Donald's Encyclopedia of Popular Music



(b 11 November 1925, Jackson Heights, NY; d 21 June 2015) French horn, composer, conductor, author, teacher. He played with Miles Davis '49-50; played in Cincinnati Symphony, Metropolitan Opera Orchestra NYC; plugged away for 'third stream' classical-jazz fusion without much reward, recording on Columbia and Verve '50s, his 'Conversations' performed '59 by the Modern Jazz Quartet with the Beaux Arts String Quartet, recorded with other pieces on Atlantic LPs in the '60s. He recorded Ellington's 'Symphony In Black' '80 on Smithsonian. His ballet 'Variants' was choreographed '61 by George Balanchine. He took part in Monterey Jazz Festivals '59 and '61, was an instructor at the School of Jazz at Lenox (MA) and presented the first jazz concert at Tanglewood '63, and toured eastern Europe lecturing for the State Department.

He published Early Jazz '68, an instant classic and still the most important (and readable) history/analysis of the subject, followed by The Swing Era '89, just as good. President of the New England Conservatory in Boston, he formed the New England Conservatory Ragtime Ensemble, arranged Joplin rags and made a hit LP of them: Scott Joplin: The Red Back Book was a no. 65 pop LP '73 on Angel (EMI's USA classical label); the arrangements were used in the film The Sting (for some reason Marvin Hamlisch got the Oscar). He formed the New England Conservatory Jazz Repertory Orchestra to play classic arrangements of Duke Ellington, McKinney's Cotton Pickers etc: albums Happy Feet: Tribute To Paul Whiteman, The Road From Rags To Jazz on Golden Crest. The New England Ragtime Ensemble issued The Art Of The Rag '89 on GM.

He continued composing, his works recorded for more than a dozen labels, not all reissued on CD so far (but there were listings in the Schwann Opus classical catalogue before Schwann disappeared). History seems to show that fusions can't be forced, but rather happen by themselves when no one is looking, like jazz itself; but 'third stream' is only a label, and anyway it is impossible to judge: much of this music has never even been played, let alone recorded.
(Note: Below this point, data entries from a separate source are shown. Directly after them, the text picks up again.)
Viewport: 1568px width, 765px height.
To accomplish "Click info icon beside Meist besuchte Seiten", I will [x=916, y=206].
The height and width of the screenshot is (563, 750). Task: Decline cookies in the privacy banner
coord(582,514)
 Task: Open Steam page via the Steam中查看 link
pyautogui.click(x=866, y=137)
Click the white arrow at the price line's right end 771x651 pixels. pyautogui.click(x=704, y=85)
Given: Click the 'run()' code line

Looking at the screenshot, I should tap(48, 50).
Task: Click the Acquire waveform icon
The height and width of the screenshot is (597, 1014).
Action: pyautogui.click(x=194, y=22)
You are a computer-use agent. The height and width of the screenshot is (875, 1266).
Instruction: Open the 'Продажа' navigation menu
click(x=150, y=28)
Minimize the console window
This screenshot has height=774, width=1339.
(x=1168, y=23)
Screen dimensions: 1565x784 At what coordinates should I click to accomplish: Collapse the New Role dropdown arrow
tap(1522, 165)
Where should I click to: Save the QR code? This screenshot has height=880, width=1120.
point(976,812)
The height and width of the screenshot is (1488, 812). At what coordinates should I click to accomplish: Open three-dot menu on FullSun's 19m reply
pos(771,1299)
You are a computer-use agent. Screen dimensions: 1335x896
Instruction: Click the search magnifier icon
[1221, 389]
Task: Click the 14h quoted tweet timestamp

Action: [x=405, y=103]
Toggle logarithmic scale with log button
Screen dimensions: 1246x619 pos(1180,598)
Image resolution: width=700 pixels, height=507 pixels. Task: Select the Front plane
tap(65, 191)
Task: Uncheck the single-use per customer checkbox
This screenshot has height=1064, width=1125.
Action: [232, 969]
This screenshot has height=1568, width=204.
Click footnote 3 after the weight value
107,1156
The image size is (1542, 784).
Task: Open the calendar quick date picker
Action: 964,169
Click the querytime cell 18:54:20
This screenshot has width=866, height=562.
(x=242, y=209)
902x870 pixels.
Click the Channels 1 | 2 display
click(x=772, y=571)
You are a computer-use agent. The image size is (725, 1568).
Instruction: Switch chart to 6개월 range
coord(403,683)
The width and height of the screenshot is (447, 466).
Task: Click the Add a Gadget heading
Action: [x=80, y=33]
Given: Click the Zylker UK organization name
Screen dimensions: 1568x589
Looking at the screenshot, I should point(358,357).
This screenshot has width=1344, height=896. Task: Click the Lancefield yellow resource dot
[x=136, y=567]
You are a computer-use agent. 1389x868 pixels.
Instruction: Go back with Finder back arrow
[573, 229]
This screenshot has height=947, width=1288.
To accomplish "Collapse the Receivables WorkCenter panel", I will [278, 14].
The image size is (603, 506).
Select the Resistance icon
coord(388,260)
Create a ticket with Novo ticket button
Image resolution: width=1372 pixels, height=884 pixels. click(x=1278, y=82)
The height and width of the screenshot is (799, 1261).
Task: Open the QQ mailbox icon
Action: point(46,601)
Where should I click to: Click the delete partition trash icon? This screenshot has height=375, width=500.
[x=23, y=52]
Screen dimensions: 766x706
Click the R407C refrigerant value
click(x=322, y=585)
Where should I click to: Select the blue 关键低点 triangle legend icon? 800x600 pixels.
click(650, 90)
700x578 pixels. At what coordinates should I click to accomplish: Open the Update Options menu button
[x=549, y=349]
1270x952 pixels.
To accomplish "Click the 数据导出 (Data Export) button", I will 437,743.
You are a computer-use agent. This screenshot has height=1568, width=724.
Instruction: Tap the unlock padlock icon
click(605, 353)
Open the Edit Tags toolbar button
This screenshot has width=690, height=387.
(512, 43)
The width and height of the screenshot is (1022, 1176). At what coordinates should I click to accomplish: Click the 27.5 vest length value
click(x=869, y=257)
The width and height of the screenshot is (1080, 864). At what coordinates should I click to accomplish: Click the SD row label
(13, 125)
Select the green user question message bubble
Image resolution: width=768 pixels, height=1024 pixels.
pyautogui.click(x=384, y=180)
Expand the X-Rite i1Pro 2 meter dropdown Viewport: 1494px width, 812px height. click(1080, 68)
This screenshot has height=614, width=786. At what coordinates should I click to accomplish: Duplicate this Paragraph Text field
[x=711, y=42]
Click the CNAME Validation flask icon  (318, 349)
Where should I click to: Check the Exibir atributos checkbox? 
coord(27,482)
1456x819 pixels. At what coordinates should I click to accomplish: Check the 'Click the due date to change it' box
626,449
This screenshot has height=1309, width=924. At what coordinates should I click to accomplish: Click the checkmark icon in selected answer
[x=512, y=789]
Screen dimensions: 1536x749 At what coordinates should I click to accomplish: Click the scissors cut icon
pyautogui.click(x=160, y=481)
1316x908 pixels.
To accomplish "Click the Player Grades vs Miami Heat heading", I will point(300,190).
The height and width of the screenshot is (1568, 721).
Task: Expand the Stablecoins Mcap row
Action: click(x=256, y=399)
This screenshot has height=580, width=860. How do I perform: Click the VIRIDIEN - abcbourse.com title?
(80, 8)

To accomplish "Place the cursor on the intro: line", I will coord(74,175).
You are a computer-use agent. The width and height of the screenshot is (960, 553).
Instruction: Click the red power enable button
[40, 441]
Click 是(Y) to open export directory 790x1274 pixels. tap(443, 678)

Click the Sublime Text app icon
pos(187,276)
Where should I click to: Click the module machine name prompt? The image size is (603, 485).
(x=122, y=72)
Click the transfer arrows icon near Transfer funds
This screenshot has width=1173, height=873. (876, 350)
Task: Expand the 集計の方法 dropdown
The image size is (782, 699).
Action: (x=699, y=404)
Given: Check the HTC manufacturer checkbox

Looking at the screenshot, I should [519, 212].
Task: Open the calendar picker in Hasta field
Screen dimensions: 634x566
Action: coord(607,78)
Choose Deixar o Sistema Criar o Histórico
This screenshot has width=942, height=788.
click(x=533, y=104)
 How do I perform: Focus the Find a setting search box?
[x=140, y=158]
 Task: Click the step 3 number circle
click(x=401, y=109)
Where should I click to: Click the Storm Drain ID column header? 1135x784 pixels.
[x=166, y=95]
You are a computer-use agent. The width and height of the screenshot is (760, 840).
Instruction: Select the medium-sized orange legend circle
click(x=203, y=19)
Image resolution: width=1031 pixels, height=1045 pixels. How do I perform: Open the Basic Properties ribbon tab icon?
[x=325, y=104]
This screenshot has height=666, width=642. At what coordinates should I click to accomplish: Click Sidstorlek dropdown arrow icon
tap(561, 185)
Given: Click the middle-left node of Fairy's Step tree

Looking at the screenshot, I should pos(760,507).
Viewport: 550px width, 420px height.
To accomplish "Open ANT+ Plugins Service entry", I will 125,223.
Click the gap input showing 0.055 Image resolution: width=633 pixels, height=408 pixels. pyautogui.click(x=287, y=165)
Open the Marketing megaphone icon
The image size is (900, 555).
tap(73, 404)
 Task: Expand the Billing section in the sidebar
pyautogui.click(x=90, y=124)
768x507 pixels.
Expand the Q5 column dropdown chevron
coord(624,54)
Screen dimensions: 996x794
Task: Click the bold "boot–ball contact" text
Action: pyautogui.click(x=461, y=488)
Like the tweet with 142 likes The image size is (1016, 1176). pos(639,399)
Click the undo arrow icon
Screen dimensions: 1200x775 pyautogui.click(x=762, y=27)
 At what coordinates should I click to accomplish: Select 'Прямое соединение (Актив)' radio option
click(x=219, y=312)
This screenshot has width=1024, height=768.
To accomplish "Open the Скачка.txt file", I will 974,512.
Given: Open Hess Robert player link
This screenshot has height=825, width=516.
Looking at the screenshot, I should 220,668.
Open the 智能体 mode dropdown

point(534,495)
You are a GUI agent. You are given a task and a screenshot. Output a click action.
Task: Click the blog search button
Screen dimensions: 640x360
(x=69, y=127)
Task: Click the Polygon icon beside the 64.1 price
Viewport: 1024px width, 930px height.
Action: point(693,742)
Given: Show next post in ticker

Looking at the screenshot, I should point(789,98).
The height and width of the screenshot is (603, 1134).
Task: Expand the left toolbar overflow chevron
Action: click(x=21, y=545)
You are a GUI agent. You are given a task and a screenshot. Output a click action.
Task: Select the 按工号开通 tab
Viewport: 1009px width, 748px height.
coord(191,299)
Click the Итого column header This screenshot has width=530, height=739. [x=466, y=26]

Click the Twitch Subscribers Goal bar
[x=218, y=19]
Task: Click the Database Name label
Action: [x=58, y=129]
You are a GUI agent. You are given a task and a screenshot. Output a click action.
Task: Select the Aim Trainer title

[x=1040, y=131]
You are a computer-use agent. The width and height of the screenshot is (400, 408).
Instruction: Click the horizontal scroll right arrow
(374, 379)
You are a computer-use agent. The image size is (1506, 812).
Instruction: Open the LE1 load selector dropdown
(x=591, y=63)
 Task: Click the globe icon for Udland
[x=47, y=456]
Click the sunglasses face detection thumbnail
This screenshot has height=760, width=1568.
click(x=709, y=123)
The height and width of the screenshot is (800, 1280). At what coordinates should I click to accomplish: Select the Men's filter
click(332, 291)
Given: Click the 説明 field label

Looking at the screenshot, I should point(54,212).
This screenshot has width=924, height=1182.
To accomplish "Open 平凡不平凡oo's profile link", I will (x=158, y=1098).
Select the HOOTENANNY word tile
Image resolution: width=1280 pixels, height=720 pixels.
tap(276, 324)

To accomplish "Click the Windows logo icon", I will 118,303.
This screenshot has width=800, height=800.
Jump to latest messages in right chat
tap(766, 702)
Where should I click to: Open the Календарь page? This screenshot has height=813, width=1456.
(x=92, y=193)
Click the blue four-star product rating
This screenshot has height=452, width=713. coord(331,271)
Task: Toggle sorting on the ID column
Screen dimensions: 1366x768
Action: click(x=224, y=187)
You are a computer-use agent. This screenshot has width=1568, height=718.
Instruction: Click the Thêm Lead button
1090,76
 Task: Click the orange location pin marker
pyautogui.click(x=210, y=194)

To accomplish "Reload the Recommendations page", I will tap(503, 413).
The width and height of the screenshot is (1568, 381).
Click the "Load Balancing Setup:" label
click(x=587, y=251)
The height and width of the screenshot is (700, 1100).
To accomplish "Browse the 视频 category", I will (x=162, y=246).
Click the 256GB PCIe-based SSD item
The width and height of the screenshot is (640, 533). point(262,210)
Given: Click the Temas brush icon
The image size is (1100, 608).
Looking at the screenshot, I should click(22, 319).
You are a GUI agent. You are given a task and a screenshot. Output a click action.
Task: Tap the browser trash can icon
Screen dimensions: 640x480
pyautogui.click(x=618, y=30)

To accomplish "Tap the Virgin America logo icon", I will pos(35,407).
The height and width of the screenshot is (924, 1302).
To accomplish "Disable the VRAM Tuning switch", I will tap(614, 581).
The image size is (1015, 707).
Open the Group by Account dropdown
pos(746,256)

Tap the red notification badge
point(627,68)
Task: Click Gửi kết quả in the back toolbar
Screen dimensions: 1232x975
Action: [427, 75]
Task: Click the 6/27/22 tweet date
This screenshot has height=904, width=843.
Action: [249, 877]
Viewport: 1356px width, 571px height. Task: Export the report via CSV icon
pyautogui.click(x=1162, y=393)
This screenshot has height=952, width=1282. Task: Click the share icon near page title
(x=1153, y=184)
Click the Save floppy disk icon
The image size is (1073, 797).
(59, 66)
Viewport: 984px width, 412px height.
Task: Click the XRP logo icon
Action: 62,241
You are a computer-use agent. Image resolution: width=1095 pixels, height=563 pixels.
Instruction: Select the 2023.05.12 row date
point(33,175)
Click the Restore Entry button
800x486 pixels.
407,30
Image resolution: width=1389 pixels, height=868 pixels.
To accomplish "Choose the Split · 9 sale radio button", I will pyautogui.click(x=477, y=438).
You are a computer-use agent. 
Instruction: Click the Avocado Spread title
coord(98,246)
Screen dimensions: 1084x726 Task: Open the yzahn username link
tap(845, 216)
Schuller conducted pieces commissioned for the 1957 Brandeis University Festival of the Arts from John Lewis (Miles Davis played trumpet on 'Three Little Feelings' and made his recording debut on flugelhorn), J. J. Johnson, Charles Mingus, George Russell, Jimmy Giuffre, Harold Shapero and Milton Babbitt; Schuller's own Symphony For Brass And Percussion was conducted by Dmitri Mitropoulos (studio recordings were made, Schuller's recording debut both as conductor and composer, the recordings issued on two LPs but out of print for decades until most of it was reissued on Birth Of The Third Stream '96 on Columbia). Jazz Abstractions '60 on Atlantic was reissued under John Lewis's name, but originally credited to Schuller and Ornette Coleman, the serialist composer and the untutored jazzman working so well together, fusing methods of variation and finding tension between writing for strings and jazz solos, that they should have single-handedly abolished the dividing lines between jazz and 'straight' musics.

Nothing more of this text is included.